::: Texto :::
Uma vez definido o que são as forma métricas mais aptas para o vulgar ilustre,

deixando de lado sonetos e baladas, Dante passa a descrever as regras necessárias para a arte

das canções: essas foram escritas pelos verdadeiros poetas. A diferença entre os grandes

poetas e os menores é que os primeiros seguiram regras e línguas regulares, e os segundos

poetaram casualmente: por conseguinte, quanto mais se emularão os primeiros, tanto melhor

poetar-se-á. Para isso, precisa ter a capacidade de escolher um estilo idôneo, entre o trágico, o

cômico e o elegíaco. O estilo trágico, que é o mais alto, é intimamente ligado à nobreza da

canção e do vulgar; o estilo cômico é ligado a um vulgar inferior, medíocre ou humilde;

enfim, para usar a forma elegíaca, deve-se usar um vulgar humilde. Em estilo trágico, por

conseqüência, dever-se-á falar do que é mais profundo, de salvação, amor e virtude: somente

os cantores desses argumentos elevar-se-ão acima da massa dos que não têm engenho nem

cultura.

Dante fala depois sobre as várias medidas do verso, das quais a mais excelente é o

endecassílabo, que deve ser então usado nas canções, ou pelo menos no incipit, como fizeram

os grandes poetas, entre os quais inclui si mesmo. A elegância torna-se ainda maior quando

aos endecassílabos juntam-se os setenários: alguns outros versos podem ser elegantes, outros

devem ser evitados.
:::
**Instrução a**
Retire dos registros todas as linhas em que aparece a palavra "each", diferenciando maiúsculas de minúsculas.
::: Registros :::
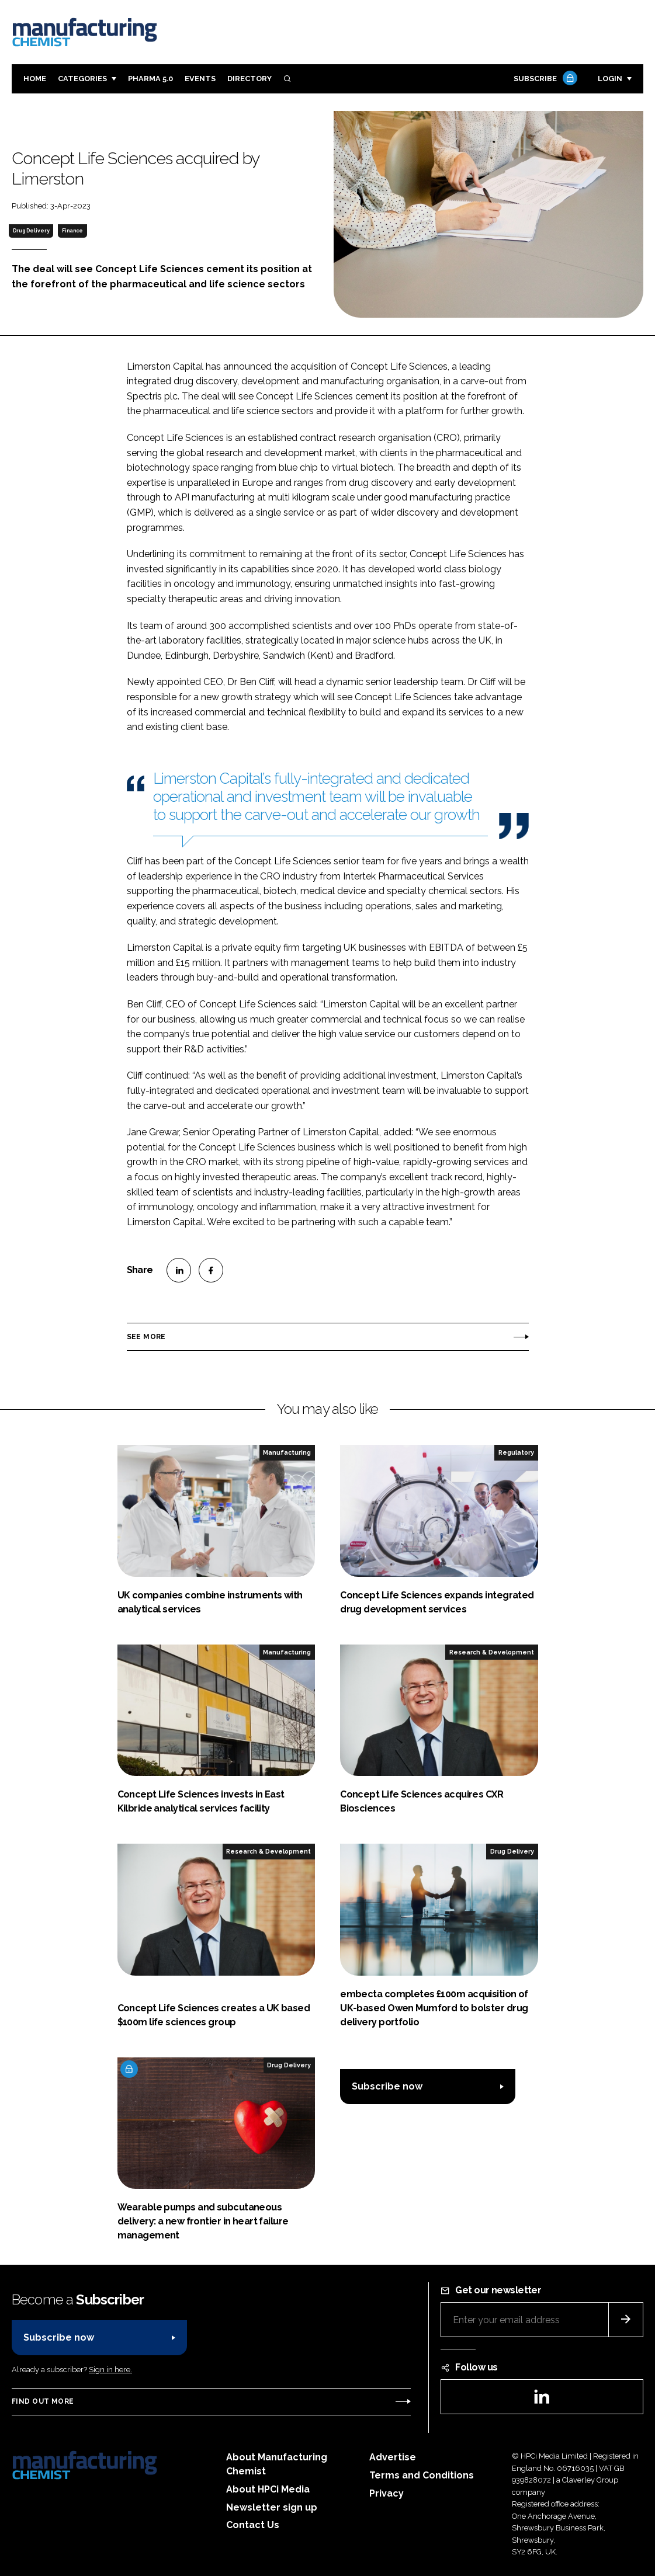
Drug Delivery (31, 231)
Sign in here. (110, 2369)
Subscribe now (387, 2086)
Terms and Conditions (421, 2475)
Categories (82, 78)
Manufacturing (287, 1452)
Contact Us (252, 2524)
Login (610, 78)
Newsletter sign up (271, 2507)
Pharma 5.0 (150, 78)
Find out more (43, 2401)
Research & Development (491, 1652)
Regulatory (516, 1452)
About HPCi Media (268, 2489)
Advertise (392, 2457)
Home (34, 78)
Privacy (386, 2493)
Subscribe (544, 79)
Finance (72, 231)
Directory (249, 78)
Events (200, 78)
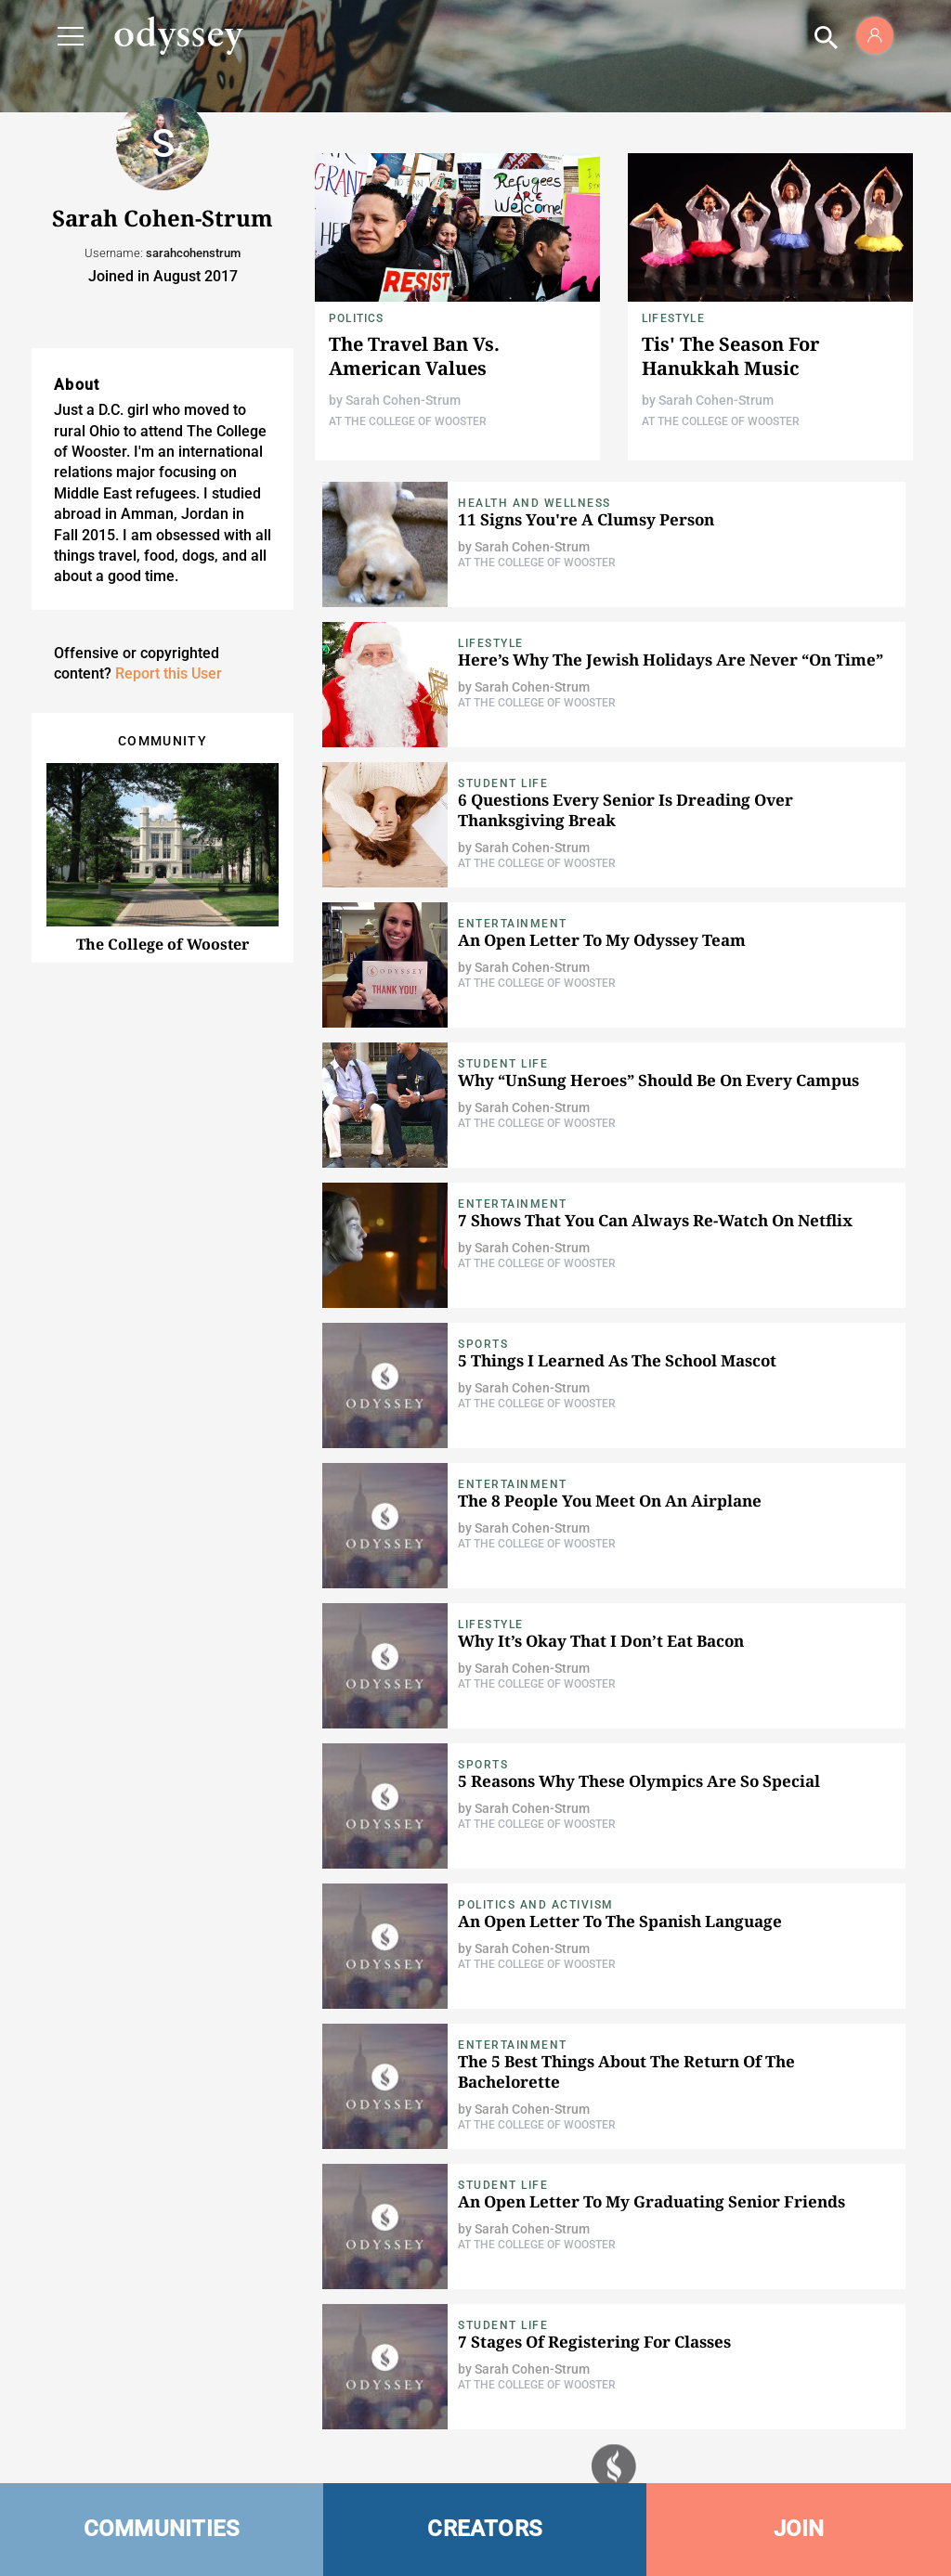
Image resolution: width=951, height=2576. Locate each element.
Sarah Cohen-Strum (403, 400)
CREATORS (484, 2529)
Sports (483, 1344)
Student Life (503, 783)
:::
::: Registros :::
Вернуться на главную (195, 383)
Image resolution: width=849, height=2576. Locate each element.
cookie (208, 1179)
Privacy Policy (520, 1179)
:::
**Instrução b**
Extraia do texto sobre Dante, sem alterações, a parte que começa com as palavras "os grandes poetas, entre" e termina com "devem ser evitados.".

**Resposta a**
Image resolution: width=951, height=2576. Locate each element.
Image resolution: width=849, height=2576. Locate each element.

**Resposta b**
os grandes poetas, entre os quais inclui si mesmo. A elegância torna-se ainda maior quando

aos endecassílabos juntam-se os setenários: alguns outros versos podem ser elegantes, outros

devem ser evitados.